As of 2017, they have the longest postseason drought in 5A history (since 1952).

===Powerlifting===
North Dallas High School had a powerlifting team from 1997 to 2000. This team had several regional winners as well as state qualifiers and winners. It was closed due to budget cuts in 2000.

===Scholarships===
North Dallas students who excel in athletics have received scholarships to surrounding universities from the National Collegiate Athletic Association (NCAA). Others students who excel on and off the field often receive scholarships from the National Association of Intercollegiate Athletics (NAIA), and compete in a variety of conferences in sports such as football, baseball, and track.

==Booster Club==
North Dallas High School has a strong booster club of alumni, most notably from the classes of the 50s through 60s. Alumni meetings are held often and discuss various school topics. Fundraisers, bake sales, car shows, and golf tournaments are held to raise funds for letterman jackets.

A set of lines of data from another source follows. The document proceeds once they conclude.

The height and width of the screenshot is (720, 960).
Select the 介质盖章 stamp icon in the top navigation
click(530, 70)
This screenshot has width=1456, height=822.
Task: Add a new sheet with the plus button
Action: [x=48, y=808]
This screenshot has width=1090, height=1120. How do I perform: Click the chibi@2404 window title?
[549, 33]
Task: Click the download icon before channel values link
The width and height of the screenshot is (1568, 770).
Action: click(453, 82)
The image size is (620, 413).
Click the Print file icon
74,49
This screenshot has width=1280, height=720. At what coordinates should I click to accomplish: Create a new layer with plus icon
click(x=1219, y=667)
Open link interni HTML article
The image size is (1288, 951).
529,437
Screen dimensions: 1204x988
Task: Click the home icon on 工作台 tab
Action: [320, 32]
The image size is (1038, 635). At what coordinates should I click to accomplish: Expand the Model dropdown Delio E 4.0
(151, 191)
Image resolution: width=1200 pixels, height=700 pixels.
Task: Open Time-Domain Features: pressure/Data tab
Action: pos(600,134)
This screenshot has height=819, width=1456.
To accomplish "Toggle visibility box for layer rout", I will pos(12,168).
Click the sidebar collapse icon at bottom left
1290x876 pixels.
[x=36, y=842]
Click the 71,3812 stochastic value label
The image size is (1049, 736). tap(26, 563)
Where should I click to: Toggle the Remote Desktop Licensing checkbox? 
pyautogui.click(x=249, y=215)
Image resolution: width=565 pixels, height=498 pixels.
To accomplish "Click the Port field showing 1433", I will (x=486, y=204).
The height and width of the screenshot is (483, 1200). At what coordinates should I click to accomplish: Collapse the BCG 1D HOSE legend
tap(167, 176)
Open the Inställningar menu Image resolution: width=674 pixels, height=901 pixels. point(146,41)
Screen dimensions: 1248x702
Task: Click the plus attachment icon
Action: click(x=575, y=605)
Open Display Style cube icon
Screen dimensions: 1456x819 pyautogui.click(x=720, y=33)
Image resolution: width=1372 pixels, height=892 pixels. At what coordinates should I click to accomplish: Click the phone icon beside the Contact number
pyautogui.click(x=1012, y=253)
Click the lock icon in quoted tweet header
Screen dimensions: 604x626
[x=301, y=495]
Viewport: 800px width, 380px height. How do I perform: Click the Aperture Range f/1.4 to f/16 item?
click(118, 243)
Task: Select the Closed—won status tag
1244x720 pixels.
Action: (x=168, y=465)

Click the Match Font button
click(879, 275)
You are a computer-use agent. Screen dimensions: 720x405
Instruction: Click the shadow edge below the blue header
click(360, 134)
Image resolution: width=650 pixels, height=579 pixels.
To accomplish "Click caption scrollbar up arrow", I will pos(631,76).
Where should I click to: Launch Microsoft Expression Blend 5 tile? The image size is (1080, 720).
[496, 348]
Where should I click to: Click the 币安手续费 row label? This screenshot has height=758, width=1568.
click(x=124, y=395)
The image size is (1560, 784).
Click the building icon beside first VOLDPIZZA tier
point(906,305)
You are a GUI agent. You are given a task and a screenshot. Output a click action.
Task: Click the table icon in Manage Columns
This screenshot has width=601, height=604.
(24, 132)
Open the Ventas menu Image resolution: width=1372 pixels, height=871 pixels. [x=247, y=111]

The club has been successful since the early 1950s.

==Notable alumni==
- John A. Alonzo — 1953 — American cinematographer, television director and actor; First Mexican-American inducted into the Cinematographer's Union; best known for work on Chinatown (1974) and Scarface (1983).
- Ike Altgens - 1938; photojournalist, photo editor, and field reporter for the Associated Press
- Tex Avery — 1927; director of animated shorts; created Daffy Duck and many elements of Bugs Bunny
- Earle Cabell — United States Representative (1965-1973), Dallas mayor (1961-1964)
- Joe Carter — 1928; charter member of the NFL's Philadelphia Eagles
- Cecil Crowley — 1926; head basketball coach, Louisiana Tech
- Robert "Bob" Brooks Cullum — Dallas civic leader; co-founder of Tom Thumb-Page Food Stores
- Robert H. Dedman Sr. - 1944; billionaire businessman and philanthropist
- James Lawrence Fly — 1916; chair, Federal Communications Commission; director, American Civil Liberties Union
- Kevin Murray — 1982; All American quarterback for Texas A&M's football team
- Harold Barefoot Sanders, Jr. — 1942 longtime United States District Judge and counsel to President Lyndon B. Johnson who was involved in the desegregation of the DISD
- J.C. "Ironman" Wetsel - 1929; All American lineman for SMU's football team. Assistant coach, Vanderbilt University and SMU

== Other ==
North Dallas High School served as the location of the Uptown Campus of Fellowship Church until a permanent facility was opened in June 2006.

The school was used in the TV show Walker, Texas Ranger in episodes such as "Devil's Turf" (S5.E18) and "Soul of Winter" (S6.E22).

The school has a strong Young Life program.